Il sourit, de ce sourire béat qu'il avait eu quand le client lui avait confié cette mission à l'animalerie.

« Tu l'as donc fini ? dit-elle enthousiaste. - Oui !
- Fini, fini ?
- Fini de chez fini ! »

La jeune fille poussa un cri de joie puis ils se prirent dans les bras. Yung Shik avait accompli la mission.

« Je n'y serais jamais arrivé sans toi Sasha », dit le jeune homme en regardant son amie droit dans les yeux.

Sasha rougit. Yung Shik, surpris par l'intensité du moment, rougit à son tour. Un ange passa. Ils ne reparlèrent jamais de ce qui se passa cette nuit-là.

Trois jours plus tard, Yung envoya le requiem à Monsieur Peisson après avoir fait quelques retouches. Il était ravi et lui proposa de venir le jouer lors de l'enterrement de Bubulle. Yung Shik, enchanté, accepta la proposition. La cérémonie promettait d'être drôle. Yung Shik entendait déjà le rire de Sasha quand il lui proposerait de l'accompagner à l'enterrement... d'un poisson !

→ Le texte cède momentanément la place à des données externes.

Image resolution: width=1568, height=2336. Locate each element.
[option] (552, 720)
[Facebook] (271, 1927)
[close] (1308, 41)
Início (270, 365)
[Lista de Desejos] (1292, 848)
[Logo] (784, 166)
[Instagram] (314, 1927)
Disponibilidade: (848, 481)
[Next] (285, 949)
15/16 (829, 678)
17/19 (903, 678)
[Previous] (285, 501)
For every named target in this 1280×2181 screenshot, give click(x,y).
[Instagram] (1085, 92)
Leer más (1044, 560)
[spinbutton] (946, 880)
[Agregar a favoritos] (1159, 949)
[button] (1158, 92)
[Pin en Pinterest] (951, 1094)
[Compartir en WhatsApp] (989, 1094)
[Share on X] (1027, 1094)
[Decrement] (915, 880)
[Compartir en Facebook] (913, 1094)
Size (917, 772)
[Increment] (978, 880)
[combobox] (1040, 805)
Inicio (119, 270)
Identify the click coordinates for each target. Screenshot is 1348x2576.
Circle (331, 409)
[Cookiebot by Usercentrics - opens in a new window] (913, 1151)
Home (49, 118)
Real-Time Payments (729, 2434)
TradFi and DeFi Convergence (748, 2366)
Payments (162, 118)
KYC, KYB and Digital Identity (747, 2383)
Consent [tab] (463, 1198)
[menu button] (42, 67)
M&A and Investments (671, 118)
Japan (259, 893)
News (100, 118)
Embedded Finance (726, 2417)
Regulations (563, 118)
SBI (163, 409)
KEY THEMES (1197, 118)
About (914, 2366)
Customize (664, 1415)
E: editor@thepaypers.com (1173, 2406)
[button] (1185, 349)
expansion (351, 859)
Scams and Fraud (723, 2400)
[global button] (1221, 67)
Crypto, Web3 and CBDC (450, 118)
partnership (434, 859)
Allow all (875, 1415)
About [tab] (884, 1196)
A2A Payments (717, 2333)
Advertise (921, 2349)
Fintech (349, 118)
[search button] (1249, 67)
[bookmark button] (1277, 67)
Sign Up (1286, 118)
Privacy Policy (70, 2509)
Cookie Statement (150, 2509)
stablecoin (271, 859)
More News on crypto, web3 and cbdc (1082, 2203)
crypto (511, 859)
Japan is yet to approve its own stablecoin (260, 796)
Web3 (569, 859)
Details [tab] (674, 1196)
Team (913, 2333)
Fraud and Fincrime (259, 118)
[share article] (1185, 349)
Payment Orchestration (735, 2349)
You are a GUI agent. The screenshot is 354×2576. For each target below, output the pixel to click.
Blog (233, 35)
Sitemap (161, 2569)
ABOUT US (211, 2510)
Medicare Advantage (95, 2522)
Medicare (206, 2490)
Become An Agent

Pourtant, depuis la fameuse nuit où elle était restée dormir chez lui, Sasha l'évitait et quand ils se croisaient à l'animalerie, elle avait toujours quelque chose à faire. Mais l'enterrement était dans deux jours et Yung Shik était bien décidé à y aller avec elle et à rompre le malaise.
Il alla voir Sasha qui était en pause. Il avait choisi ce moment car elle ne pourrait pas trouver d'excuse.

« Bonjour Sasha...», dit-il en s'approchant d'elle.

Elle l'observa pendant une seconde, soupira puis, le fuyant du regard, répondit :

« Yung Shik, ma pause est finie... Je dois y aller.
- Sasha, je sais que tu m'évites. Ça ne peut plus durer et même si c'est difficile à imaginer, tu me manques. J'aimerais que tu m'accompagnes à l'enterrement de Bubulle. C'est dans deux jours. »

Elle ne put s'empêcher de sourire et fit oui de la tête.

Le jour des funérailles arriva. Le jeune homme revêtit un sobre costume noir. Il passa prendre Sasha devant l'animalerie et ils se rendirent au 10 avenue du Havre.
Monsieur Peisson était le propriétaire d'un somptueux domaine. Yung Shik et Sasha s'émerveillèrent. Un homme leur ouvrit la porte et les conduisit dans le salon où toute la famille, réunie en ce jour qui semblait si important, les attendait. Seule Madame Peisson n'avait pas l'air affectée par la situation. Elle trouvait cela ridicule mais jouait le jeu par amour pour son mari. Elle salua Yung Shik tandis que les enfants s'approchaient déjà de Sasha. Quand il y avait des enfants à l'animalerie, ils allaient toujours vers elle. Sa bonne humeur et son sourire étaient contagieux et elle adorait faire le pitre. Monsieur Peisson, lui, était triste. En voyant arriver Yung Shik, il sourit poliment, remercia à nouveau son nouvel ami d'avoir composé le requiem, le serra dans les bras puis retourna à ses prières.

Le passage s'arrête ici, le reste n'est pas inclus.